In twintig jaar tijd kunnen mensen sadder, wiser én grijzer worden. Zoals documentairemaker Hans Hermans. In 1999 ontmoette hij als verslaggever van Netwerk in een vluchtelingenkamp bij de Macedonische grens een stel uit Kosovo, Valon en Flutura Murtezi. Tijdens de zoveelste Balkanoorlog waren ze van huis en haard verdreven en per trein gedeporteerd naar de grensplaats Blace. Hermans trok zich hun lot aan, maar verloor de geliefden na de oorlog uit het oog.

Twintig jaar later blijken de Murtezi’s een tienerdochter te hebben. Via social media legt zij namens hen contact met de Nederlander, die zich destijds om hen bekommerde. Hij reist vervolgens af naar de voormalige brandhaard in het hart van Europa. Deze televisiedocumentaire, gemaakt met Hermans’ vaste samenwerkingspartner Martin Maat, is de weerslag van dat Weerzien In Pristina (60 min.) en gebruikt die ontmoeting om terug te blikken op de strijd tussen de Servische troepen en het Kosovaarse bevrijdingsleger UCK en tevens de schade daarvan op te nemen.

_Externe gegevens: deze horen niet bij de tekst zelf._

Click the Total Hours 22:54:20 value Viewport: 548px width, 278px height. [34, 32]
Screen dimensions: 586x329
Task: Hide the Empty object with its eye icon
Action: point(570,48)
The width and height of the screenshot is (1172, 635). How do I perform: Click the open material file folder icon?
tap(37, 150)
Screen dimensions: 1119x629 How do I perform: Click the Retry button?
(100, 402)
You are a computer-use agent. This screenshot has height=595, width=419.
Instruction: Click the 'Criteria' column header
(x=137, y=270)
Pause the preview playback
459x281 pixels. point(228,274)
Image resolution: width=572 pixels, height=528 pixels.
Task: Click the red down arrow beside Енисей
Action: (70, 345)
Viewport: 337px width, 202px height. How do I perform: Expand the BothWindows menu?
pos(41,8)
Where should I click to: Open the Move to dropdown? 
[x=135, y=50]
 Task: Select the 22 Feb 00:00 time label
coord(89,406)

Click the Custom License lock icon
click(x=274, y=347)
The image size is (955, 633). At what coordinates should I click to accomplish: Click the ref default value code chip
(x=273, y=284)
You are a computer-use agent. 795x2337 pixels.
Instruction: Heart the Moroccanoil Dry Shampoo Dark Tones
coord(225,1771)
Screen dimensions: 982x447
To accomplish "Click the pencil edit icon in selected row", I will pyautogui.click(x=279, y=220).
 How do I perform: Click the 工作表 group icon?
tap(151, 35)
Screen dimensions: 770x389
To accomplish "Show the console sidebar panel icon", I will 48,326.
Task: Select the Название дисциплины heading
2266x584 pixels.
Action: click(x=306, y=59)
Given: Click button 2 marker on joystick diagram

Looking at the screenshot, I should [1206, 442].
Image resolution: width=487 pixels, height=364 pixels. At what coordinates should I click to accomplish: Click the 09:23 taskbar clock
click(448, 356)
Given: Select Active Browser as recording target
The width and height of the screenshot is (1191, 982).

Na twintig jaar zijn de wonden nog altijd vers. Niet vreemd: Kosovo was eind jaren negentig het toneel van massaslachtingen, met duizenden doden en nog steeds drieduizend vermisten tot gevolg. Gewapend met foto’s en filmbeelden van mensen die hij in die tijd portretteerde gaat Hans Hermans op zoek naar wat er van hen is geworden. Óf er iets van hen is geworden. Want het is bepaald niet zeker dat ze de oorlog ook allemaal hebben overleefd.

De mensen die hij uiteindelijk opspoort weten niet wat ze zien als Hermans z’n laptop opent: zichzelf, in een andere wereld, toen niemand veilig was. Het zijn beelden die ze nooit eerder hebben gezien. Van gebeurtenissen, die na twintig jaar nog altijd niet volledig zijn verwerkt. De kapot geschoten huizen mogen dan zijn herbouwd, de menselijke schade valt niet zomaar te repareren. ‘Die oorlog gaat voor mij nooit voorbij’, stelt een voormalige UCK-strijder. De man lijkt voor een complete generatie Kosovaren te spreken. Zij gaan gebutst door het leven.

Zijn die wonden van Kosovo over twintig jaar wél geheeld, als de mensen die de oorlog bewust hebben meegemaakt stilaan plaats beginnen te maken voor een nieuwe generatie, die alleen de verhalen erover kent? Afgaande op Weerzien In Pristina, een menselijke film over een ontwrichte samenleving, valt daarover niets met zekerheid te zeggen. De erfenis van de vorige oorlog kan tot een ‘dat nooit meer’-houding leiden, maar zou voor hetzelfde geld de basis voor de volgende oorlog kunnen vormen. De tijd zal ook dat leren.